Saturday, July 27, 2013

Murmurs and Rituals at Lincoln Center

Aurélia Thierrée... Just hangin' around. Photo: Stephanie Berger
Murmurs is a showcase of visual one-liners and sleights-of-hand, sewn together in a loose
narrative that follows a melancholy woman's reluctant move from her home to, seemingly, an institution. Aurélia Thierrée, the star, is from a supremely talented family that includes her mother, Victoria Thierrée Chaplin, who conceived and directed this show. (Aurélia's brother is James Thierrée who has created numerous highly popular nouveau cirque productions, seen in NYC at BAM, that have included marvelous designs by Victoria. And they are descendants of both Charlie Chaplin and Eugene O'Neill.) 

Of the burgeoning nouveau cirque genre, Murmurs sits on the quieter, more intimate end of the scale.
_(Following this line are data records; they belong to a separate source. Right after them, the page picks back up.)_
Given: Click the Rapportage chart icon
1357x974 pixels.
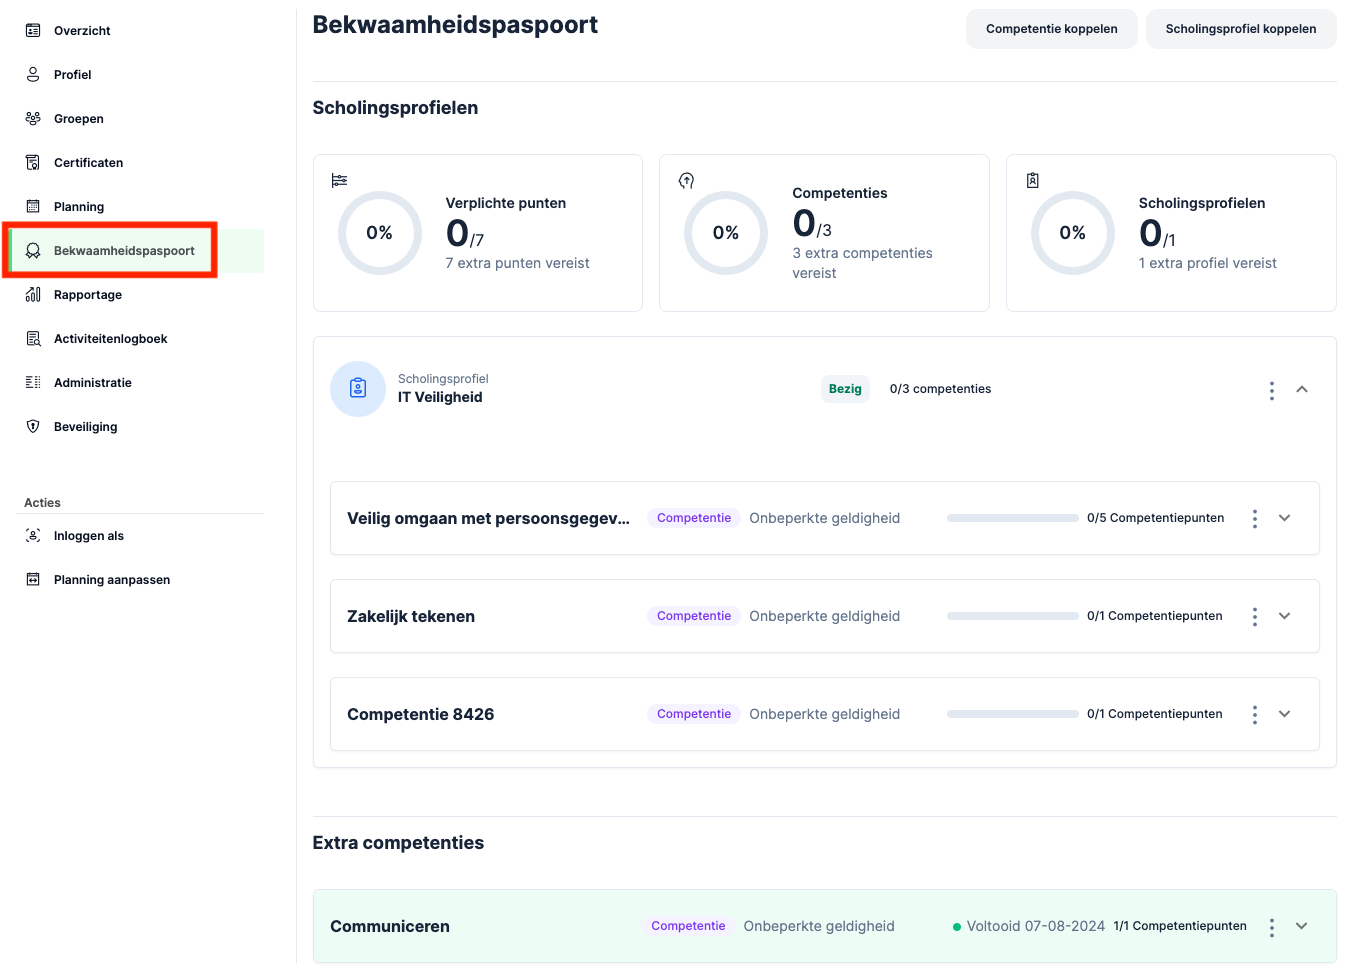Looking at the screenshot, I should pos(33,295).
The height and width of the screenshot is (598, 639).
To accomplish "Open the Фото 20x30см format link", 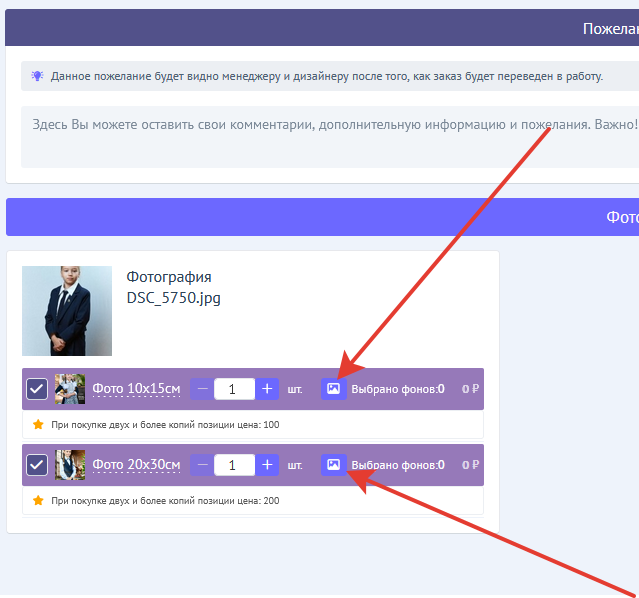I will (136, 465).
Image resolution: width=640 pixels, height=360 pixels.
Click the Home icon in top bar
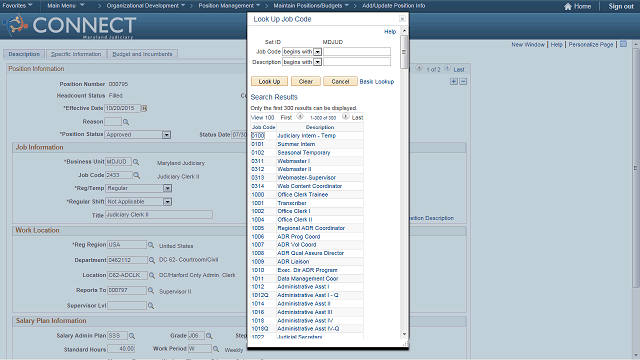pos(567,6)
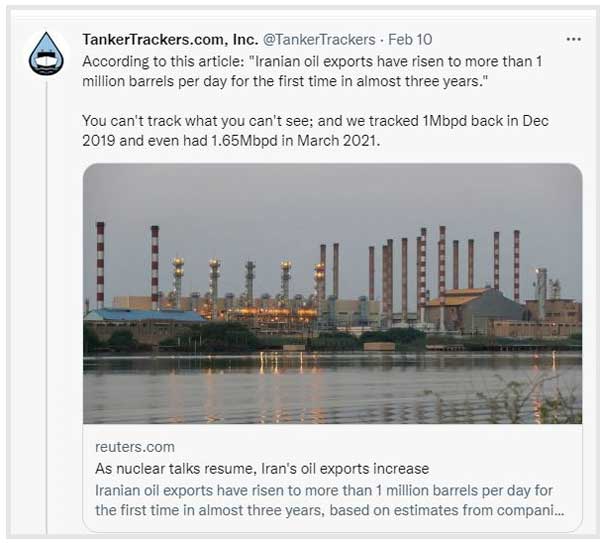Select the "According to this article" tweet text
600x543 pixels.
160,61
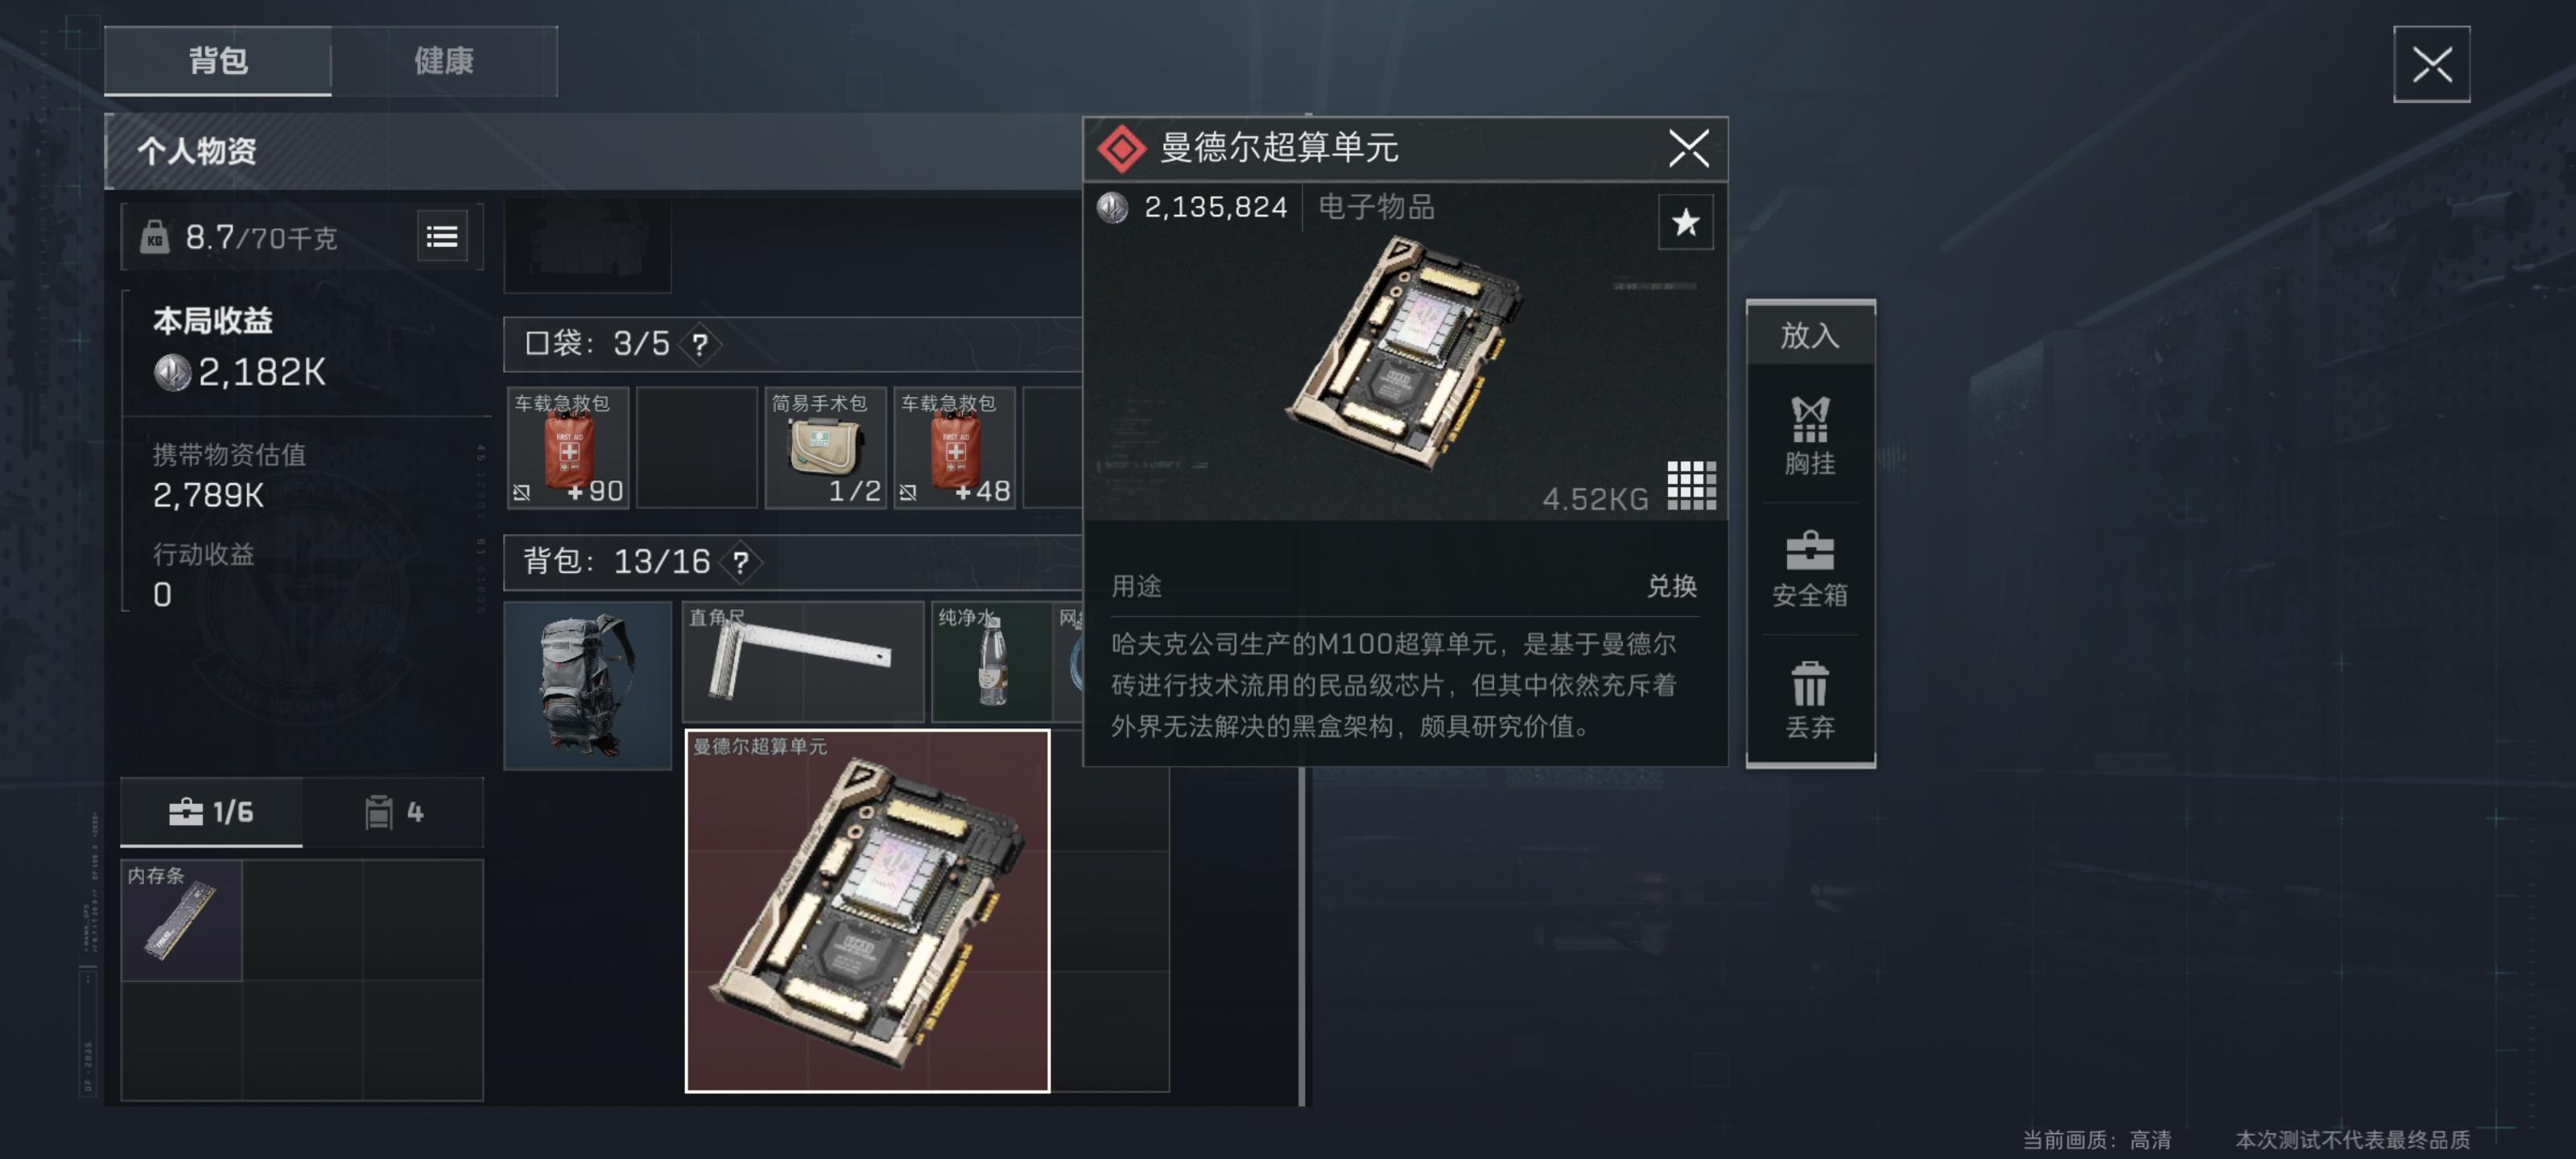Move item to 安全箱 safe box
The height and width of the screenshot is (1159, 2576).
point(1810,568)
Several of the skits involve Thierrée manipulating puppets with strings looped through her fingers; my close proximity demanded that I consciously suspend disbelief, which worked about half the time, but it's not as if she's trying for complete illusion. Such scenes included an encounter with a giant bubble wrap monster who nuzzled her nose, and a tipsy drowsy, then frisky, "man" at a table. In a later more successful example, Thierrée sported a zebra-striped feather headdress and tail that evoked a gazelle with delicate flickering ears. 


Aurélia Thierrée and Jaime Martinez. Photo: Stephanie Berger
Chaplin's numerous sets features several photographic murals of townhouses reminiscent of Venice. Strategic slits in the vinyl provided slippery exits and entrances. The most intriguing and original set was an ancient wall whose layers peeled off to reveal first a tropical locale complete with little waving palm trees and a removable boat, and then a Roman mosaic that sprouted an arm and hugged Thierrée. Murmurs can refer to this "wall" (mur, in French), or to the whispers that are pretty much the only verbal communication. Sentimental music, such as distant opera, mixes with ambient sound so that despite the dearth of dialogue, the quiet is never overt. 
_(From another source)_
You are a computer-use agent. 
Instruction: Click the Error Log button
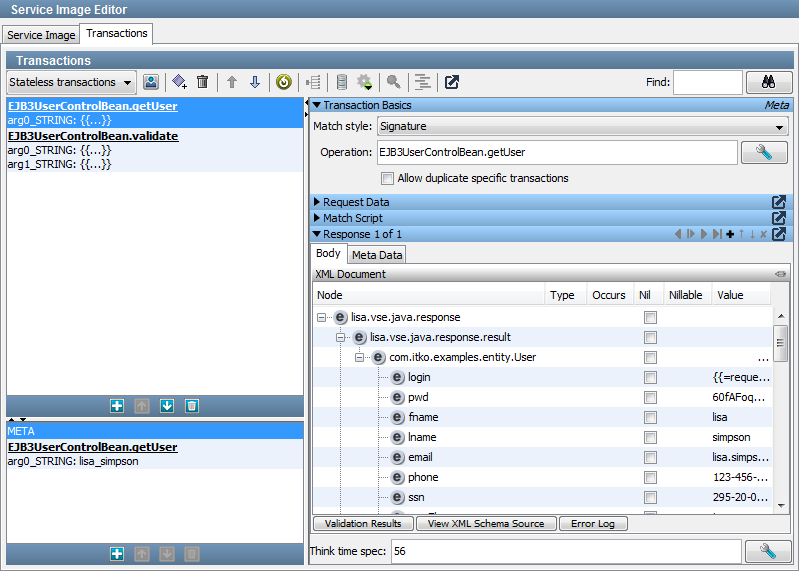593,523
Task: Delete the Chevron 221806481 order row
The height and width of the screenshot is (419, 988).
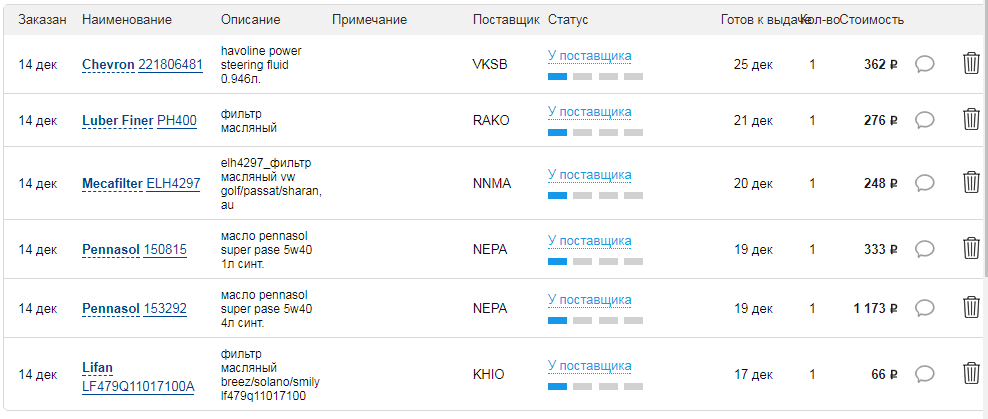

Supporting cast members include the razor-sharp dancer Jaime Martinez, familiar from Parsons Dance Company, who slices through a couple of tango-esque duets with Thierrée, and the lanky Magnus Jakobsson, a rubber-limbed clown whose regard of the main character evolves from peeved mover to enchanted servant. During set changes, the men wear ghostly grey suits and masks which add to the chilling idea that Thierrée was in the process of being committed against her will, culminating in a scene with a bare hospital bed. In a couple of more daring bits that played with aerial suspension, she dangled from a laundry line, and appeared to dance on air. The genuinely surprising ending involved a cat who seemed to be the last inhabitant of a collapsing building. Ushers chased the cat through the aisles; he finally dashed backstage as the rest of the cast took bows. Murmurs was the closest thing to dance at this year's Lincoln Center Festival. 
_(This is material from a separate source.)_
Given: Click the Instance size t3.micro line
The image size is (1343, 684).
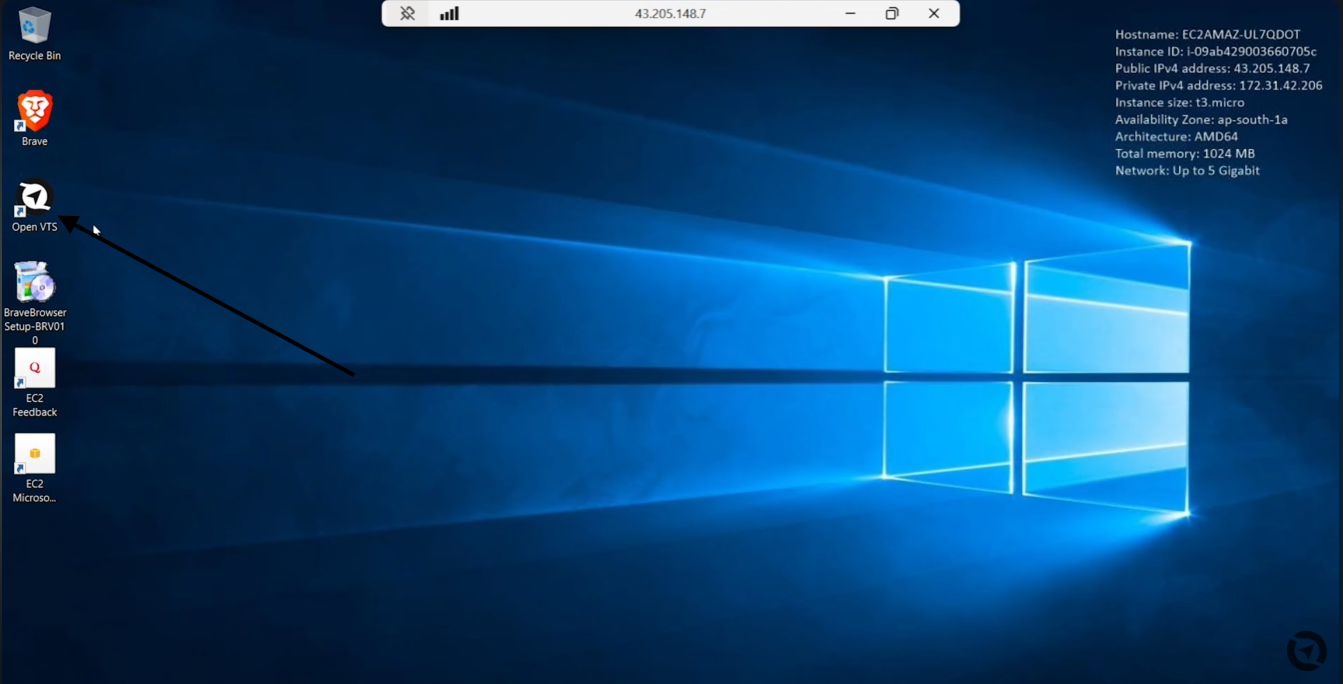Looking at the screenshot, I should (1179, 102).
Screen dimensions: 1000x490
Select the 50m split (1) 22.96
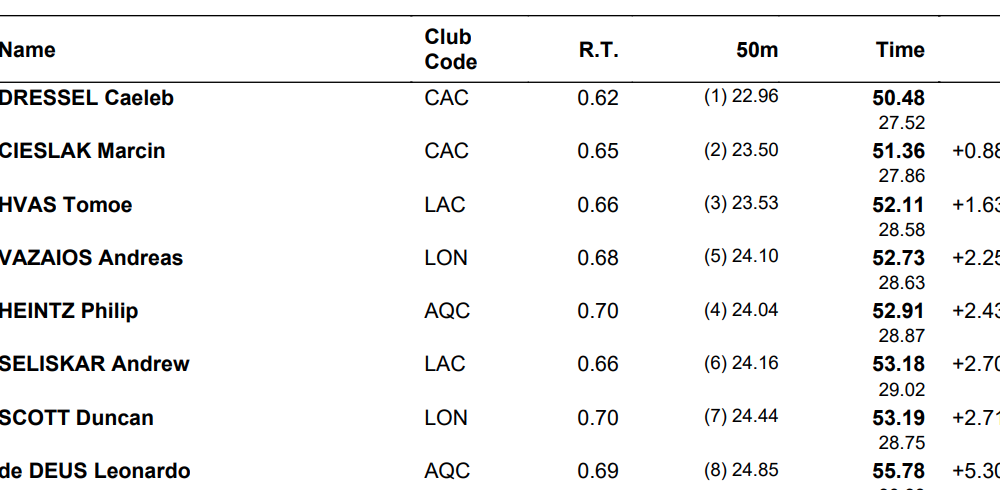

Dendy's Ritual Cyclical. Yep, I had just been shooed from where they dance. Photo: Susan Yung 
Before Murmurs, I caught Mark Dendy's Ritual Cyclical, part of Lincoln Center Out of Doors, and performed all over Lincoln Center's north plaza. It's difficult to separate the experience of viewing the show from the actual performative elements of the work. That said, some impressions:

  • Arrived a few minutes late; wedged myself into the crowds in the tree grove, facing the reflecting pool, where I saw... crowds of people facing the pool. A small percentage seemed to be performers, who eventually raised their hands (that's all I could see them do), waving them gently. Apparently performers had done stuff in the pool.
  • Three dancers gamboled on the canted lawn above Lincoln (the restaurant), where, incongruously, al fresco diners ate.
  • I was shooed off of the concrete bench lining the grove, so I could see even less. Went to the Met Opera house side of the park, and was promptly shooed off of that, too. Some of the dancers wore military fatigues, so their bossiness was in character. They assembled to raise a flag, Iwo Jima style.
  • Others, in evening garb, arranged their hair and clothing just so, then langourously swept their arms and stretched into elegant poses. 
  • In the Met's window bays, another group, in office wear, leaned and posed in tandem; one slowly tore strips of newspaper and let them flutter in the wind, which, combined with the vertical piers, recalled 9/11. 
  • On a temp stage in front of the library, three of the soldiers changed into Elvises, though by now most of my view was of the head of the person in front of me. I saw a lot of viewers plugging their ears during Hendrix's Star Spangled Banner.
  • The production by nature was meant to move the audience around, and presumably it was not really possible to see every piece of the action. But Dendy activated the whole sprawling north end of the plaza, luring a big crowd. And hey, it was dance.